TAREFAS PROPOSTAS:
a: Responda com base no resumo:
(i) A quem se dirige a isenção de tributos de que trata o trabalho?
(ii) Por meio de que instrumento se pode deflagrar o processo legislativo isencional?
(iii) A isenção sobre a aquisição de quais bens também será objeto de atenção?
b: Transcreva fielmente o trecho do resumo que começa em "RESUMO: O presente" e termina em "Policiais, Armas, Veículos.".

TEXTO DE LEITURA:
# # # #
RESUMO: O presente trabalho visa tecer considerações jurídicas sobre a isenção de tributos dirigida aos agentes da segurança pública nacional. Ao longo da explanação, como resultado de pesquisas documentais, jurisprudenciais e doutrinárias, será possível constatar que há um número significativo de iniciativas governamentais visando à implementação do instituto em tela; igualmente, será abordada a temática da possibilidade de deflagração do processo legislativo isencional por meio de Projeto de Lei. Tópico de curial importância, a isenção total dos tributos incidentes sobre a categoria funcional receberá considerações sobre sua factibilidade, assim como, da mesma forma, será objeto de atenção a isenção sobre aquisição de armas e veículos.
Palavras-chave: Isenção Tributária, IPI, ICMS, Segurança Pública, Policiais, Armas, Veículos.
# # # #
EXCERTOS DOS DADOS:
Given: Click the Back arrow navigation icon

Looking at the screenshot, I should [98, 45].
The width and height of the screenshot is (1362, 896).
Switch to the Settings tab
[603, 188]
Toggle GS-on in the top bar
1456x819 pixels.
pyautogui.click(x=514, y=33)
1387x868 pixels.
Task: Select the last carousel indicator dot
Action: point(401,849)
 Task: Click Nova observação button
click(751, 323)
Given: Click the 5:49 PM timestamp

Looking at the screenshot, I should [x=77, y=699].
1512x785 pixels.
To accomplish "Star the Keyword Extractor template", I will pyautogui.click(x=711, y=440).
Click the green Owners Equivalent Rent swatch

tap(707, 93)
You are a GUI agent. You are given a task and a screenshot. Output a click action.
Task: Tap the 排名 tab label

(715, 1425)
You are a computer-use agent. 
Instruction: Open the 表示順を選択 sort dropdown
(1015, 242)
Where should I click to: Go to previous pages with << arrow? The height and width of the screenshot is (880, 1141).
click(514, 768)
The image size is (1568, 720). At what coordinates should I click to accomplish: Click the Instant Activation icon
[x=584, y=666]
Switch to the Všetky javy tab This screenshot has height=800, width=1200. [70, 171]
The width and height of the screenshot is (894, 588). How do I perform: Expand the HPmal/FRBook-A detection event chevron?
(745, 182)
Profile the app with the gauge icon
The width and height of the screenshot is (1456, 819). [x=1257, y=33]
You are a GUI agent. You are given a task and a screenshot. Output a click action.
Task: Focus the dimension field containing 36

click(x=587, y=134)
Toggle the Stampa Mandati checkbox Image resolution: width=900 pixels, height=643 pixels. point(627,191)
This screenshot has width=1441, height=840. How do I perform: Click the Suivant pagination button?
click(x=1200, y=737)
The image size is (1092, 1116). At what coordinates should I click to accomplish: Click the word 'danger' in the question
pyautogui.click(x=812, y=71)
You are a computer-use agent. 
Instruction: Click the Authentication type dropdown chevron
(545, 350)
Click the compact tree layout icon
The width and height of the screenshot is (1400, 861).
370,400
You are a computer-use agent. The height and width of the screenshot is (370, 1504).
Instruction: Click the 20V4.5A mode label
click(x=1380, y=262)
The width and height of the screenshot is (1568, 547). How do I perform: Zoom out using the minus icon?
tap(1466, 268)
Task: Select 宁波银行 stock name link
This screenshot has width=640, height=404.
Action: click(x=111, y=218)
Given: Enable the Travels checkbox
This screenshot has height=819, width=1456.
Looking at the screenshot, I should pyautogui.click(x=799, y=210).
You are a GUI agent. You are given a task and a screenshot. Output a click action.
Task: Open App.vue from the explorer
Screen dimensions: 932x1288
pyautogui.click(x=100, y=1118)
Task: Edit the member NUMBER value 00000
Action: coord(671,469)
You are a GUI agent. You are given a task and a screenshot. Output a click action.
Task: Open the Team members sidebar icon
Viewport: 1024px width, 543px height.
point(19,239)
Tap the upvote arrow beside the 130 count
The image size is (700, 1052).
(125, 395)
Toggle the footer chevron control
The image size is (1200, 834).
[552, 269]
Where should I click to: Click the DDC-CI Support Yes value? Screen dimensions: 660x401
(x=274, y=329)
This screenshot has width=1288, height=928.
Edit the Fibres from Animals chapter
# # # #
RESPOSTAS:
a:
(i) Aos agentes da segurança pública nacional.
(ii) Por meio de Projeto de Lei.
(iii) Armas e veículos.

b:
RESUMO: O presente trabalho visa tecer considerações jurídicas sobre a isenção de tributos dirigida aos agentes da segurança pública nacional. Ao longo da explanação, como resultado de pesquisas documentais, jurisprudenciais e doutrinárias, será possível constatar que há um número significativo de iniciativas governamentais visando à implementação do instituto em tela; igualmente, será abordada a temática da possibilidade de deflagração do processo legislativo isencional por meio de Projeto de Lei. Tópico de curial importância, a isenção total dos tributos incidentes sobre a categoria funcional receberá considerações sobre sua factibilidade, assim como, da mesma forma, será objeto de atenção a isenção sobre aquisição de armas e veículos.
Palavras-chave: Isenção Tributária, IPI, ICMS, Segurança Pública, Policiais, Armas, Veículos.